GIVEN INFORMATION.
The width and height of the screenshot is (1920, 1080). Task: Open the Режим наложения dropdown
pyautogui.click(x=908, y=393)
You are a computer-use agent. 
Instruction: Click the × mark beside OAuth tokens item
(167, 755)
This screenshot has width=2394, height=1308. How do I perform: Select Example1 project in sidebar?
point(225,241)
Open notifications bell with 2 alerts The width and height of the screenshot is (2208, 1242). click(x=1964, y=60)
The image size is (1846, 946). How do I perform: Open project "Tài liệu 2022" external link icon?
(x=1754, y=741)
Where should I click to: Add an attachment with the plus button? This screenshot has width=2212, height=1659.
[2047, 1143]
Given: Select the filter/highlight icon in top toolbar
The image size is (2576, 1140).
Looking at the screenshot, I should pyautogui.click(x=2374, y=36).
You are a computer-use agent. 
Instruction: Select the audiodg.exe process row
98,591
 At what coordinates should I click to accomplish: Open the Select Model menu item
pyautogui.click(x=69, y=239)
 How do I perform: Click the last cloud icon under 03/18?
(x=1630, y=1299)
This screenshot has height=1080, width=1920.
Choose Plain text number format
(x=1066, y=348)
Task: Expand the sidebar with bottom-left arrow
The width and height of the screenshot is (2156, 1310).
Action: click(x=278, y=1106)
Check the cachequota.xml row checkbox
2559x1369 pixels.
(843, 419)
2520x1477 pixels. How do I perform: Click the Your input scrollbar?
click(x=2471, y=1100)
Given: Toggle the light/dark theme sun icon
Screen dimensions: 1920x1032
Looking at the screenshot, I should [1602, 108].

REQUIRED WORK. Your task is to reproduce, exactly and exclusively, the lines from the one holding "This screenshot has height=1080, width=1920." through the final line of the listing.

YOUR RESPONSE.
This screenshot has height=1080, width=1920.
Choose Plain text number format
(x=1066, y=348)
Task: Expand the sidebar with bottom-left arrow
The width and height of the screenshot is (2156, 1310).
Action: click(x=278, y=1106)
Check the cachequota.xml row checkbox
2559x1369 pixels.
(843, 419)
2520x1477 pixels. How do I perform: Click the Your input scrollbar?
click(x=2471, y=1100)
Given: Toggle the light/dark theme sun icon
Screen dimensions: 1920x1032
Looking at the screenshot, I should [1602, 108].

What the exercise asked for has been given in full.